# [EXERCISE]
Reproduce the passage of the Shortgrass Library System text below from "Services provided by" up to and including "of digital content.".

*** SOURCE TEXT Section Begins ***

The Shortgrass Library System consists of fourteen member public libraries in Southeast Alberta, Canada.  The system headquarters is located in Medicine Hat.  It has the distinction of being the first regional library system in the province of Alberta to have all eligible municipalities as members of a library system. Shortgrass was created by the Alberta government in 1988 as the fifth library system in the province. 
Services provided by Shortgrass for member libraries include cataloguing, deliveries, maintenance of the automated library system, IT support, and licensing of digital content.

Services
Information and reference services
Access to full text databases
Community information
Internet access
Reader's advisory services
Programs for children, youth and adults
Delivery to homebound individuals
Interlibrary loan
Free downloadable audiobooks

History 
In 1988, the municipalities of Brooks, Medicine Hat, Redcliff, Foremost, Bow Island, and the County of 40 Mile formed the Shortgrass Library System (SLS). Also during 1988, municipalities were invited to bid on the location for the headquarters building. The communities of Brooks, Redcliff and Medicine Hat all bid on becoming the home of the future SLS Headquarters. After much deliberation, Medicine Hat was chosen. The Medicine Hat Public Library was designated as the resource center for SLS with responsibility for coordinating interlibrary services and providing reference services.

*** SOURCE TEXT Section Ends ***
*** SOURCE DATA Section Begins ***

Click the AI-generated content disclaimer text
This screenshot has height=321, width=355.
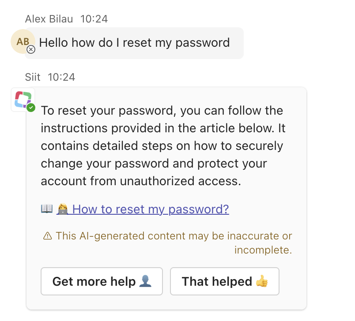tap(174, 236)
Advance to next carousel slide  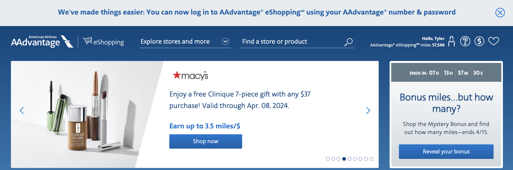pyautogui.click(x=368, y=111)
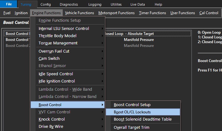
Task: Open the Vehicle Functions menu
Action: 79,13
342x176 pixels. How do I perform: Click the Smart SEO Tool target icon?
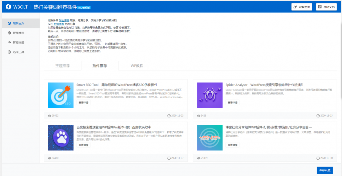[61, 95]
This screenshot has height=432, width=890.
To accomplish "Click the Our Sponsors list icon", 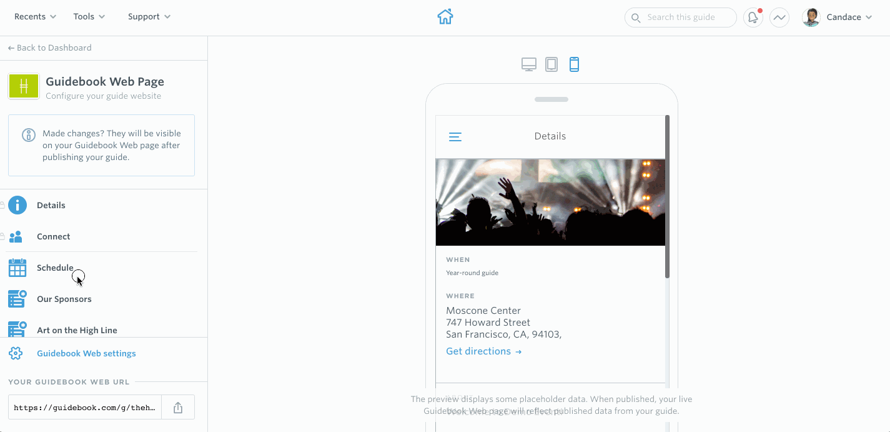I will [16, 298].
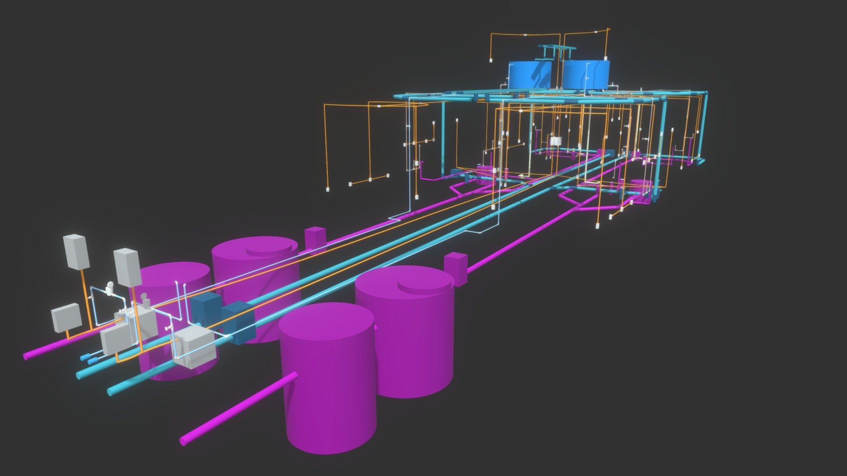The width and height of the screenshot is (847, 476).
Task: Select the small gray box at the lower left
Action: (x=66, y=317)
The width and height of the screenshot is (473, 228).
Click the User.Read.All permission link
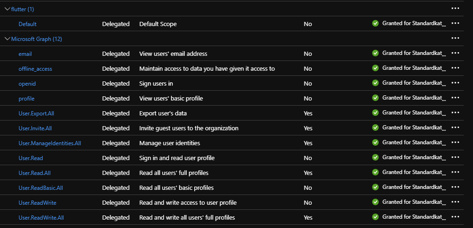[x=34, y=173]
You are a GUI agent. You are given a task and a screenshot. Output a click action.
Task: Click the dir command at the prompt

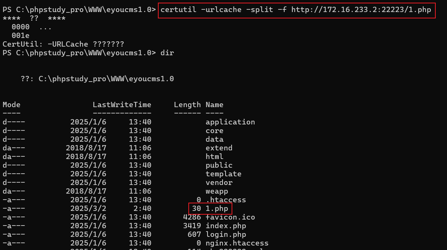click(x=167, y=53)
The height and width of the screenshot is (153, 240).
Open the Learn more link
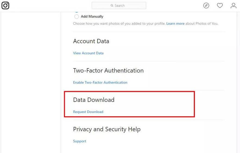click(175, 24)
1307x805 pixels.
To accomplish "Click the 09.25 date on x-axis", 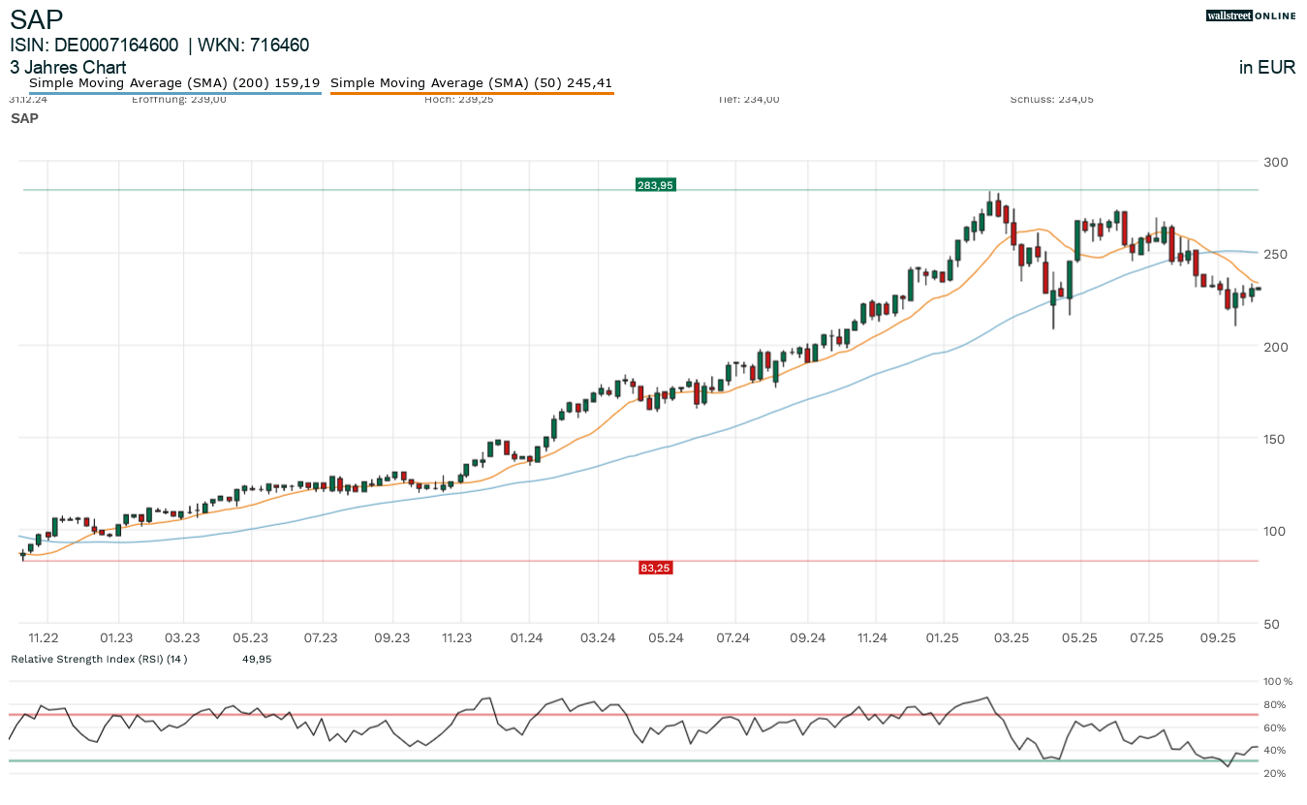I will (x=1217, y=637).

*** SOURCE DATA Section Ends ***

# [ANSWER FOR THE TASK]
Services provided by Shortgrass for member libraries include cataloguing, deliveries, maintenance of the automated library system, IT support, and licensing of digital content.